The World’s Funniest Joke has been Discovered by Professor Richard Wiseman of the University of Hertfordshire
The project goals were simple… Find and identify the funniest joke in the world. The means to the discovery were equally as simple… Create a website where people could submit and rate jokes of all kinds. Additional discoveries made by the research project included identifying the joke with the widest global appeal and understanding amongst different cultures world wide. More than 40,000 jokes were submitted, with more than 1.5 million ratings.
After all the ratings were tallied, LaughLab had discovered The World’s Funniest Joke – and here it is…

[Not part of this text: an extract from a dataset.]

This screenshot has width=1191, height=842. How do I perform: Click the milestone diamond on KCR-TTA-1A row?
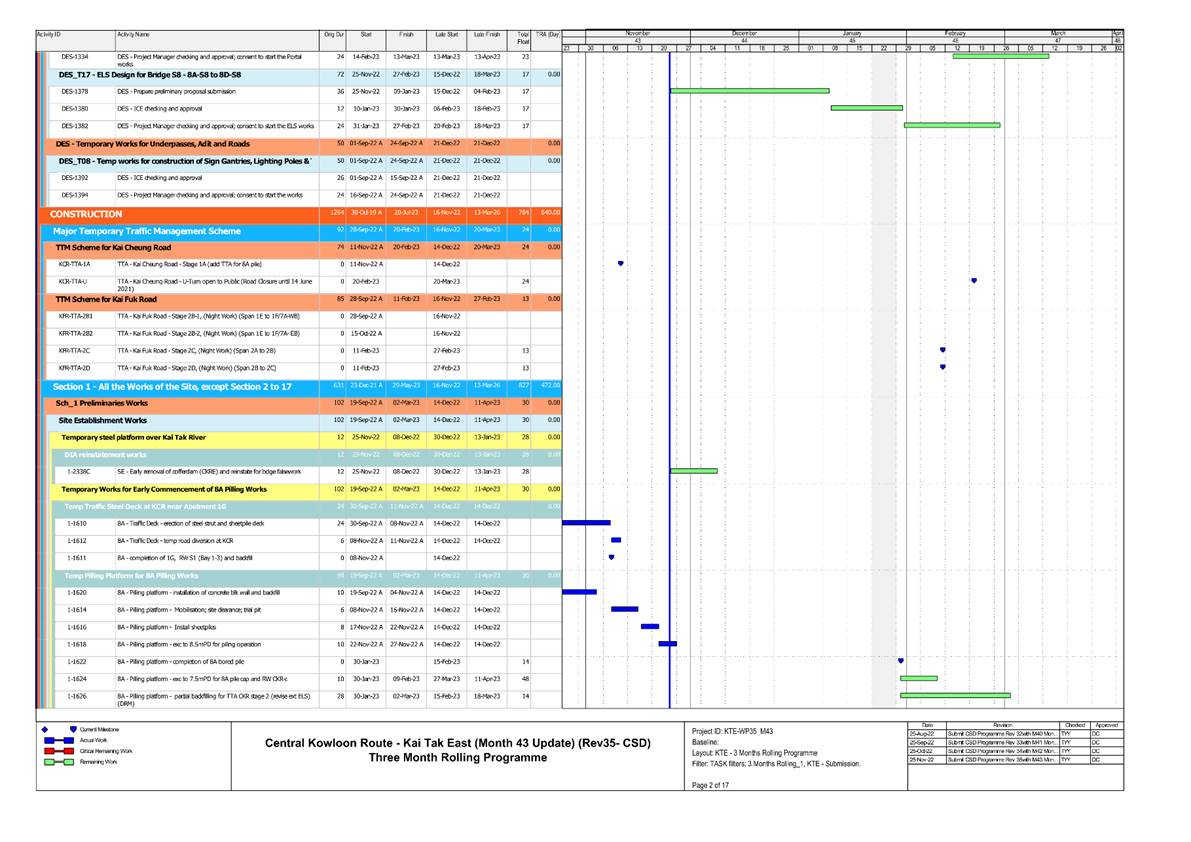click(x=622, y=264)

Two hunters are out in the woods when one of them collapses. He doesn’t seem to be breathing and his eyes are glazed. The other guy whips out his phone and calls the emergency services. He gasps, “My friend is dead! What can I do?”. The operator says “Calm down. I can help. First, let’s make sure he’s dead.”
There is a silence, then a shot is heard. Back on the phone, the guy says “OK, now what?”
The winning joke was submitted by Gurpal Gosall, a 31 year old psychiatrist from Manchester in the UK. (It was later found to be based on a 1951 Goon Show sketch by Spike Milligan.)
The following joke was an early leader, but eventually came in second place…
Sherlock Holmes and Dr Watson were going camping. They pitched their tent under the stars and went to sleep. Sometime in the middle of the night Holmes woke Watson up and said: “Watson, look up at the stars, and tell me what you see.”
Watson replied: “I see millions and millions of stars.”
Holmes said: “and what do you deduce from that?”
Watson replied: “Well, if there are millions of stars, and if even a few of those have planets, it’s quite likely there are some planets like earth out there. And if there are a few planets like earth out there, there might also be life.”
And Holmes said: “Watson, you idiot, it means that somebody stole our tent.”
The second place joke was submitted by Geoff Anandappa of Blackpool in Britain.